A quick search for _GenerateBindingRedirectsIntermediateAppConfig shows that I’m not the first person to have run into this – PathTooLongException with _GenerateBindingRedirectsIntermediateAppConfig describes exactly the pain I’ve been going through, and even helpfully references MSBuild should handle paths longer than MAX_PATH.

I’ll add my little bit of feedback to the former issue as soon as I’ve published this post (so I can link to it).

Step 8: Decide what to do

My options appear to be:

  1. Change the project name or the directory structure
  2. Ask everyone on the team to work from a really short root directory name
  3. Downgrade my dependencies again
  4. Live with Visual Studio not building a few solutions properly – we can still work in Visual Studio, so long as we don’t need a full build in it.

I went with option 4, and published this blog post.

Step 9: Embrace community feedback

Theose were the only options I considered at the time of original writing, partly as I was somewhat scared of this suggestion, being inexperienced in msbuild. However, combining that with a Directory.Build.targets file (which I didn’t know about before being tipped off by Nick Guerrera), it was very easy to implement a repo-wide workaround.

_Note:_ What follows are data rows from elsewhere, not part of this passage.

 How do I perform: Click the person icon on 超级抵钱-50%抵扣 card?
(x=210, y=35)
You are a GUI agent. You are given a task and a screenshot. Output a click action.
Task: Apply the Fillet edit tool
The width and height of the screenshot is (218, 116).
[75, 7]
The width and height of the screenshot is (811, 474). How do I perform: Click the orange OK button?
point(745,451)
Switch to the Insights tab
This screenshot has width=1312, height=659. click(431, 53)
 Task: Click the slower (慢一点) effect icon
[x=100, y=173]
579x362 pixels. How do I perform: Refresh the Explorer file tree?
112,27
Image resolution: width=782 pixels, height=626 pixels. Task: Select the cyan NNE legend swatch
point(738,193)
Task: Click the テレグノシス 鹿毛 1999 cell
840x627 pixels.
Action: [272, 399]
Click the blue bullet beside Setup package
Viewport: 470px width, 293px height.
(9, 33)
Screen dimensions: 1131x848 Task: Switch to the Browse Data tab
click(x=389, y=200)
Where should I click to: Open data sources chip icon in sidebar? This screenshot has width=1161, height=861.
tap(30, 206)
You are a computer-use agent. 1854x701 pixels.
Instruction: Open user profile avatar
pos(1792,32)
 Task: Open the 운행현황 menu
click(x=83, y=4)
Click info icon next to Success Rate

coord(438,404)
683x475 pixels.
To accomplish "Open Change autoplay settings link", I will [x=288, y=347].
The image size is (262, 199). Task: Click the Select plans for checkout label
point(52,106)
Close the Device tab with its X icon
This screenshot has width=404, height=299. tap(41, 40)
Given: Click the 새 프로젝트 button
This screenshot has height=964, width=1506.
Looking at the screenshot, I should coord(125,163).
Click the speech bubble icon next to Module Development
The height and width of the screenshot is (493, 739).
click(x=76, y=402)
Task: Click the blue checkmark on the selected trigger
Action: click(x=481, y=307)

My friend Kirill Osenkov also pointed me at his MSBuild Log Viewer and pointed out that if it failed in Visual Studio, it would probably fail from msbuild on the command line. He was right, and the log viewer pinpointed what it was trying to write, which would have saved time.

Points to note

  • Situations where you have a working case and a broken case are great. They can help you validate your problem (does it go away if I revert to the previous commit?) and find the cause (what’s the difference in output between working and broken?)
  • Temporary approaches to double-check the diagnosis (such as me renaming my source directory to “short”) can be useful – don’t forget to undo them though!
  • If you’ve run into a problem, someone else probably has too
  • The .NET community can be really amazing – I was really impressed by the response here
  • Tools are often available – in this case, msbuildlog.com would have saved me quite a bit of time.